Fakat bugünün ve yarının dünyasına uygun bir AB’ye ihtiyacımız var. Bu nedenle Komisyon Başkanı’nın benden hazırlamamı istediği raporda önerdiğim şey radikal bir değişimdir, çünkü ihtiyaç duyulan şey budur.
Nihayetinde Avrupa ekonomisi genelinde bir dönüşüm gerçekleştirmemiz gerekecek. Karbondan arındırılmış ve bağımsız enerji sistemlerine; entegre ve yeterli bir AB tabanlı savunma sistemine; en yenilikçi ve hızlı büyüyen sektörlerde yerli üretime ve üretim temelimize yakın olan derin teknoloji ve dijital inovasyonda lider bir konuma güvenebilmeliyiz.

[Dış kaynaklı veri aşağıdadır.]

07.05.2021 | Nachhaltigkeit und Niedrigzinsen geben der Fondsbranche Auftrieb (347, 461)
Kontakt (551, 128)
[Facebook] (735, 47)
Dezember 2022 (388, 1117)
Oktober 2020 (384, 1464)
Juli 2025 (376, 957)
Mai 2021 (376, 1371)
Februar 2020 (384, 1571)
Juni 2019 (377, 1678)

Fakat rakiplerimiz hızla ilerlerken biz de önceliklerimizi değerlendirmeliyiz. Yeşil, dijital ve güvenlik sorunlarına en fazla maruz kalan sektörlerde acil eylemlere ihtiyaç vardır. Raporumda Avrupa ekonomisindeki bu makro sektörlerden on tanesine odaklanıyoruz.
Her sektör özel reformlar ve araçlar gerektirmektedir. Yine de analizimizde politika müdahaleleri için ortaya çıkan üç ortak konu var.
İlk ortak konu ölçeğin etkinleştirilmesidir. Başlıca rakiplerimiz ölçek yaratmak, yatırımları artırmak ve en önemli sektörlerde pazar payı elde etmek için kıta büyüklüğünde ekonomiler olmalarının avantajını kullanmaktadır. Biz de Avrupa’da aynı doğal büyüklük avantajına sahibiz, ama parçalanma bizi geride tutuyor.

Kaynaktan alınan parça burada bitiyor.